*TEXTO DE ESTUDIO:*
«[…] Vamos a rendir honor y gloria a los participantes de esa gran hazaña, que rompió el silencio y que instaló el período preinsurreccional e insurreccional, que nos llevó a la victoria el 19 de julio de 1979. Heroico Comando Juan José Quezada, del Frente Sandinista de Liberación Nacional, y heroicos combatientes del Frente Sandinista, que como siempre cuando hay un sandinista hay valentía, hay valor, hay audacia y hay confianza en la victoria, victoria que son del pueblo nicaragüense».
Cra. Rosario Murillo, 26 de diciembre de 2023
El estallido que significó la toma exitosa de la casa de Chema Castillo el 27 de diciembre de 1974, se transformó, menos de cinco años después en el triunfo de la Revolución Popular Sandinista.
En el largo continuum de luchas hasta llegar al triunfo de la RPS, el Programa Histórico del FSLN fue el antecedente del periodo de acumulación de fuerzas en silencio. En el programa, escrito en 1969, encontramos un fragmento, que afirma: “El FSLN ha analizado con seriedad y gran responsabilidad la realidad nacional y ha decidido enfrentarse a la dictadura con las armas en la mano, ya que hemos llegado a la conclusión de que el triunfo de la Revolución Popular Sandinista y el derrocamiento del régimen enemigo del pueblo, surgirá como consecuencia del desarrollo de una dura y prolongada guerra popular”. Fragmento del Programa Histórico del FSLN, 1969.

*EXTRACTO DE DATOS:*

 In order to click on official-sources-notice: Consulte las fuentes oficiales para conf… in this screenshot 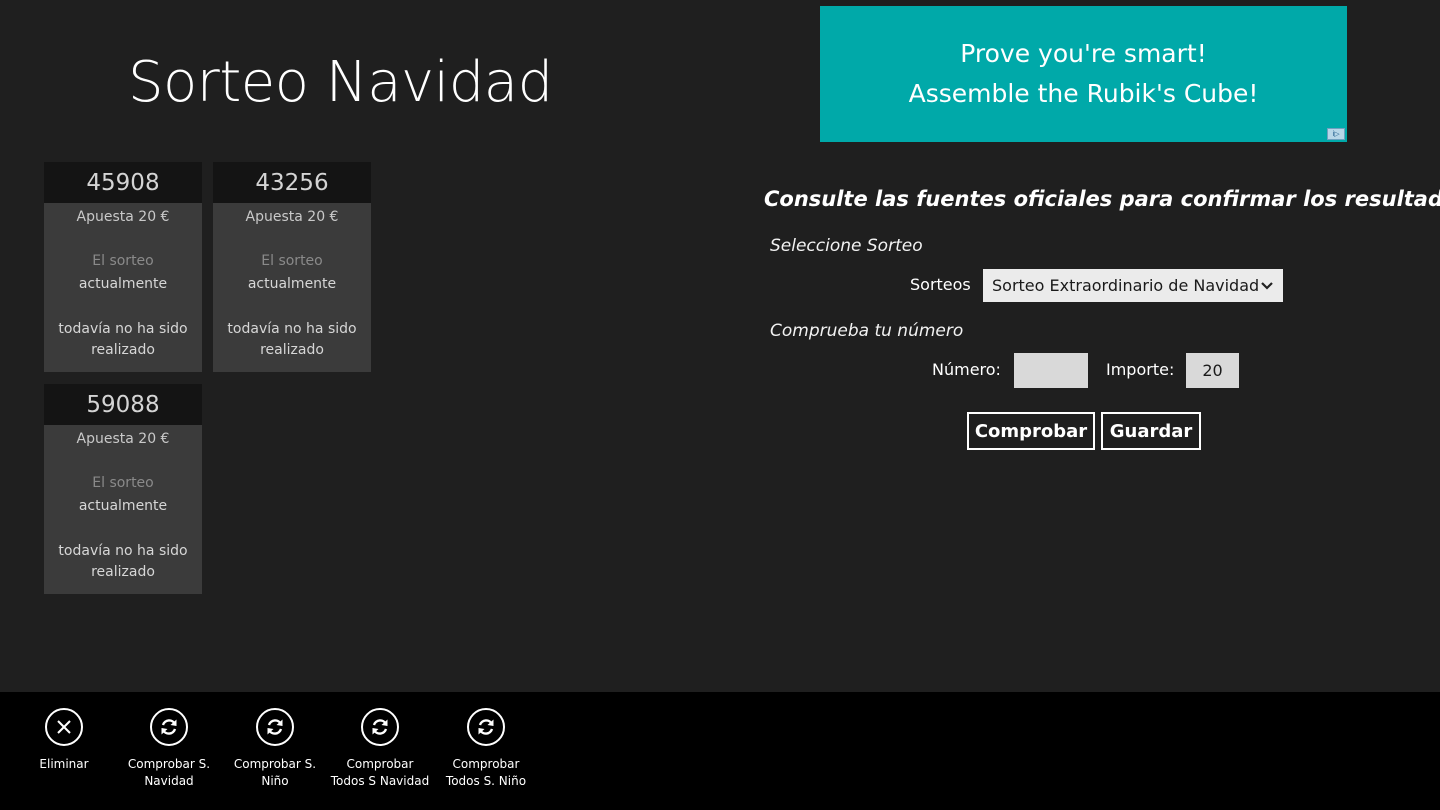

*TAREA A:* Devuelve sin ningún cambio el trozo del texto sobre la casa de Chema Castillo que empieza en "Cra. Rosario Murillo, 26" y termina en "Revolución Popular Sandinista.".
*TAREA B:* Según el texto sobre la casa de Chema Castillo, ¿en qué año se escribió el Programa Histórico del FSLN?
*TAREA C:* Di si cada frase coincide con el texto sobre la casa de Chema Castillo y cita las palabras que lo deciden: (i) La toma de la casa de Chema Castillo ocurrió el 27 de diciembre de 1974. (ii) La victoria llegó el 19 de julio de 1980. (iii) El FSLN decidió enfrentarse a la dictadura con las armas en la mano.
Usa solo el texto sobre la casa de Chema Castillo, sin acudir al material.

*RESULTADO A:*
Cra. Rosario Murillo, 26 de diciembre de 2023
El estallido que significó la toma exitosa de la casa de Chema Castillo el 27 de diciembre de 1974, se transformó, menos de cinco años después en el triunfo de la Revolución Popular Sandinista.

*RESULTADO B:* En 1969.

*RESULTADO C:*
(i) Sí: "la toma exitosa de la casa de Chema Castillo el 27 de diciembre de 1974".
(ii) No: "nos llevó a la victoria el 19 de julio de 1979".
(iii) Sí: "ha decidido enfrentarse a la dictadura con las armas en la mano".